## Records to process:
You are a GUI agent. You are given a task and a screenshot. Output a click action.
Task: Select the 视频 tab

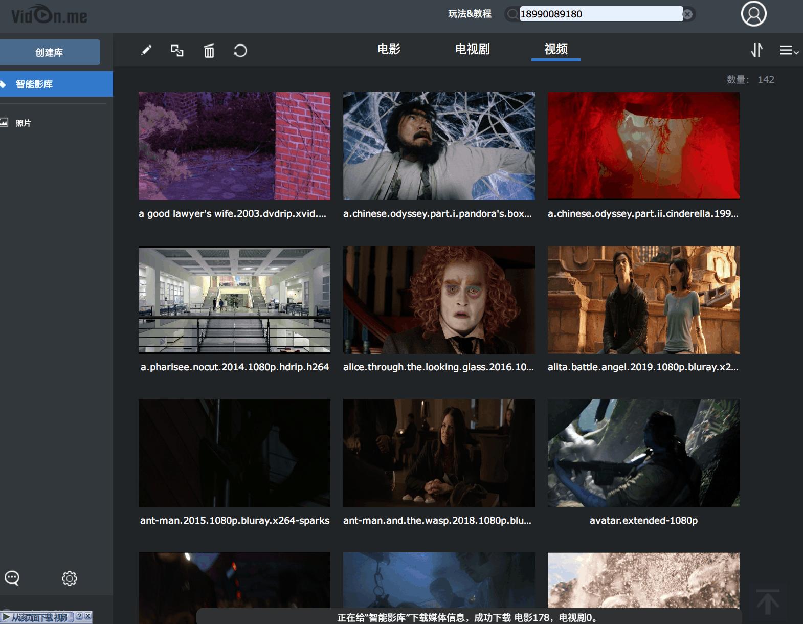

* * *

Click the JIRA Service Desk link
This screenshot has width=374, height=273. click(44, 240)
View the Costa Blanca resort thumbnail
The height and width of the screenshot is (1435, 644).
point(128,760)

## Work item:
Your answer should be the lines above from the one containing "You are a GUI" through the one containing "Task: Select the 视频 tab", copied exactly and with both ends kept.

## Finished exercise:
You are a GUI agent. You are given a task and a screenshot. Output a click action.
Task: Select the 视频 tab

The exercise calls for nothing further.